Acts 7: 51 — 8

”You stiff-necked people, uncircumcised in heart and ears, you are forever opposing the Holy Spirit, just as your ancestors used to do.Which of the prophets did your ancestors not persecute? They killed those who foretold the coming of the Righteous One, and now you have become his betrayers and murderers. You are the ones that received the law as ordained by angels, and yet you have not kept it.”

When they heard these things, they became enraged and ground their teeth at Stephen. But filled with the Holy Spirit, he gazed into heaven and saw the glory of God and Jesus standing at the right hand of God.“Look,” he said, “I see the heavens opened and the Son of Man standing at the right hand of God!”

But they covered their ears, and with a loud shout all rushed together against him. Then they dragged him out of the city and began to stone him; and the witnesses laid their coats at the feet of a young man named Saul.

New Revised Standard Version, copyright 1989, by the National Council of the Churches of Christ in the United States of America. Used by permission. All rights reserved. USCCB approved. http://www.usccb.org/bible/approved-translations

We Remember Them

Today’s reading from Acts speaks of Stephen, the first martyr of the Church. In his spirit, I’m reminded of two other men who have recently lost their lives amidst the turmoil of political struggle, crises of forgiveness, and lack of understanding.

The first, Fr. Frans van der Lugt, S.J., was dragged outside his home in Syria, beaten severely, and shot twice in the head. The second, death row inmate Clayton Lockett, died in agony from a heart attack caused by improperly administered chemicals that were meant to take his life.

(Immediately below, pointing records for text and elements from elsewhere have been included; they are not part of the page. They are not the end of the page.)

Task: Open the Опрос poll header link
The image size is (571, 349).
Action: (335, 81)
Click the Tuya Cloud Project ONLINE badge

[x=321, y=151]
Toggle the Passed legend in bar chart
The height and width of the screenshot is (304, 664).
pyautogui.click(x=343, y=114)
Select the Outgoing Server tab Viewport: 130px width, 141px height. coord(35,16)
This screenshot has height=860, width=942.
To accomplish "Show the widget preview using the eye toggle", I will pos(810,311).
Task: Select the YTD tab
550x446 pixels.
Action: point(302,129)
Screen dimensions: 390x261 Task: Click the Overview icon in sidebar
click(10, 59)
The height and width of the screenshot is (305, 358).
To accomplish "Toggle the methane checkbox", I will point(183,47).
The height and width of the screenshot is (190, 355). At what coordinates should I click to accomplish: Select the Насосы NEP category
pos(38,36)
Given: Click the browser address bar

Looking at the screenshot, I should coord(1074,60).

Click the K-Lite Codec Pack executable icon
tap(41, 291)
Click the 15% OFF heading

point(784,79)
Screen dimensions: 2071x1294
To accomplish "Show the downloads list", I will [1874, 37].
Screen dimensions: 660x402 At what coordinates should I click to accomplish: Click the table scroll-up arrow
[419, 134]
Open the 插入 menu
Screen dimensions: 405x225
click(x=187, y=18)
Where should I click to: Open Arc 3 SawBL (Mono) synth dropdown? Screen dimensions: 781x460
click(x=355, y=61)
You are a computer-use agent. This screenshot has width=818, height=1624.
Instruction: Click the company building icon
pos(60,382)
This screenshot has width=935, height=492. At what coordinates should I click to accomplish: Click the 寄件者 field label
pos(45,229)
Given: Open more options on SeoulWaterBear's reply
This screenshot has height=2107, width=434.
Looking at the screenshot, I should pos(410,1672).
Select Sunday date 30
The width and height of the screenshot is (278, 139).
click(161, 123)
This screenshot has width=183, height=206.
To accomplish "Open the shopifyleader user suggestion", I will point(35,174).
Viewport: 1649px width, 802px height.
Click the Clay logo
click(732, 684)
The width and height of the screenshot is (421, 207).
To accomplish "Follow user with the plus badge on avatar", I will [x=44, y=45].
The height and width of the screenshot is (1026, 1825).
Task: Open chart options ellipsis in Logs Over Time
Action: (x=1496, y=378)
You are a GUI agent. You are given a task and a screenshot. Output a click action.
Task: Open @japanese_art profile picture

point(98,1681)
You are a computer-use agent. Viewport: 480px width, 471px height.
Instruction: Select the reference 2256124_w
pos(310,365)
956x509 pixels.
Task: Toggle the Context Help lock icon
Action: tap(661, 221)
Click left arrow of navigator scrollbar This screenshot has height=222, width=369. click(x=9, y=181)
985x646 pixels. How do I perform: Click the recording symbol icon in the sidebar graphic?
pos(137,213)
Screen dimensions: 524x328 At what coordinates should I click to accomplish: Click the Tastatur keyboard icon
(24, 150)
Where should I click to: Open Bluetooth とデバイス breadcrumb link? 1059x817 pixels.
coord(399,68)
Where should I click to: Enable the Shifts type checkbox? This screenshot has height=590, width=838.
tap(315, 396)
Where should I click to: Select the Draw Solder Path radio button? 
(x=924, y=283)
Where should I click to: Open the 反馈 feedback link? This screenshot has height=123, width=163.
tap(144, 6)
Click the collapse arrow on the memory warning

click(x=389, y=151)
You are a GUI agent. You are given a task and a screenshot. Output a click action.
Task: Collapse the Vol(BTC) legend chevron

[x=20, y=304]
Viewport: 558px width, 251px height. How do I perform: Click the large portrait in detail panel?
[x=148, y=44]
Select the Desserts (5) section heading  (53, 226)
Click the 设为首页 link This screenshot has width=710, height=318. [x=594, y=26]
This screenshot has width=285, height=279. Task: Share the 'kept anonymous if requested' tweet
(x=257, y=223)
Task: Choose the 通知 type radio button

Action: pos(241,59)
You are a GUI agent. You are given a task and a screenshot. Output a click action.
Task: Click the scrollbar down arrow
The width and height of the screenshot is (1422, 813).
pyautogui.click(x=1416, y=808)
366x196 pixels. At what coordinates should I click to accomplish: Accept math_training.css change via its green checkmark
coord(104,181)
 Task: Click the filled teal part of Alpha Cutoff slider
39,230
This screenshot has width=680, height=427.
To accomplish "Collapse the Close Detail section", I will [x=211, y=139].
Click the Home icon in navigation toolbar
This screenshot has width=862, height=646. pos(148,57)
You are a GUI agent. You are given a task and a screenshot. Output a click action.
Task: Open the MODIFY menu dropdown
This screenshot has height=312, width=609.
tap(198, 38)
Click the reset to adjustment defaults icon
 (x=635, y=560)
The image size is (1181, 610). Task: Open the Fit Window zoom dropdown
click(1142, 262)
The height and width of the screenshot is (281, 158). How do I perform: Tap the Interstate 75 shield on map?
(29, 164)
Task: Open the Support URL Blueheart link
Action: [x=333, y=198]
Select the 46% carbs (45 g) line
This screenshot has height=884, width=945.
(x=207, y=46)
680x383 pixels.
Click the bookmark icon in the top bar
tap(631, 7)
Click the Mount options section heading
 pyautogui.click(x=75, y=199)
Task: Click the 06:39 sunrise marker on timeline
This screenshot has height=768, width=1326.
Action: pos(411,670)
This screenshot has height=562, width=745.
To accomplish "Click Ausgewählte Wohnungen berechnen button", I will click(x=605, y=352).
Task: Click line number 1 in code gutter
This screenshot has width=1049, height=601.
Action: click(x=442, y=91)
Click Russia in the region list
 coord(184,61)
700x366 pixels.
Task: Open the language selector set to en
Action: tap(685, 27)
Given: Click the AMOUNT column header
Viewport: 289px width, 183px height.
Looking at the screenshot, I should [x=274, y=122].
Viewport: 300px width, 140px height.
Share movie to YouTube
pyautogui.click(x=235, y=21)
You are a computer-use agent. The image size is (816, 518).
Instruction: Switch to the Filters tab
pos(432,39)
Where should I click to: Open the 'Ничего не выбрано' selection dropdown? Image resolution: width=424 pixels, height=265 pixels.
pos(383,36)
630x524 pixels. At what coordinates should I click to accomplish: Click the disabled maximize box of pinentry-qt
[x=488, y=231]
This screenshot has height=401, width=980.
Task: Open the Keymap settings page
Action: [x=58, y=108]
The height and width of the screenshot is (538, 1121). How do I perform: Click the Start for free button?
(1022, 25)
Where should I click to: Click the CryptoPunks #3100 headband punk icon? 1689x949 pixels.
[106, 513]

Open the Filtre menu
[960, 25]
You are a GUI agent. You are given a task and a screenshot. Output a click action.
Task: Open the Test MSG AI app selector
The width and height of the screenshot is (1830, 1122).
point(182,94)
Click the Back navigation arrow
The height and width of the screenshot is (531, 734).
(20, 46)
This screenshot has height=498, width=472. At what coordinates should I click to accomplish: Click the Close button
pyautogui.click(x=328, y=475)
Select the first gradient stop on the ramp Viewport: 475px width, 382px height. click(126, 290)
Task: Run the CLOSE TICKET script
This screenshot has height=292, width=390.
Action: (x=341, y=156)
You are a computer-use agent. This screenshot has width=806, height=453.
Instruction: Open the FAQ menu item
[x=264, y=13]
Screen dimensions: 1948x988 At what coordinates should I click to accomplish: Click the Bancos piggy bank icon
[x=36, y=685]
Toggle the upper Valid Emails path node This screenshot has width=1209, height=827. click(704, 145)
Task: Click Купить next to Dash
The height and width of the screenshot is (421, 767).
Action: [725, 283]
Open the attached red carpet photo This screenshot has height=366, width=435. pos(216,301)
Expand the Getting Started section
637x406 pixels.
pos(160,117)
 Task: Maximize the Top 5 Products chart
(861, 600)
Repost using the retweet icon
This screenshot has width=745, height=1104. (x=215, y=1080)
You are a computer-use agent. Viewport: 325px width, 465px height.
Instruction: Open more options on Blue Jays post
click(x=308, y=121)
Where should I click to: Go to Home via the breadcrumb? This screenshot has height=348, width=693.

Consider these men. What moves us about their deaths? When we look into their eyes from pictures on the Internet, what do we see?

What is worth dying for?  How can the witness of Christ, of the first martyrs of the Church, of Fr. Franz, and even of Clayton Lockett, lead us to consider our mortality, and what our lives represent? What goodness do we seek to bring into the world?

As we carry on, let us live to make sure that those who have gone before us have not died in vain.  They still speak to us. We must remember them.

—Eric Immel, S.J., a Jesuit scholastic of the Wisconsin Province is studying philosophy at Loyola University Chicago.

Prayer

You are all we have. You give us what we need. Our lives are in your hands, O Lord, our lives are in your hands.

You are near, the God I seek. Nothing can take me from your side. All my days I rest secure; you will show me the path that leads to life.

—Francis Patrick O’Brien, © 1991, GIA Publications, Inc.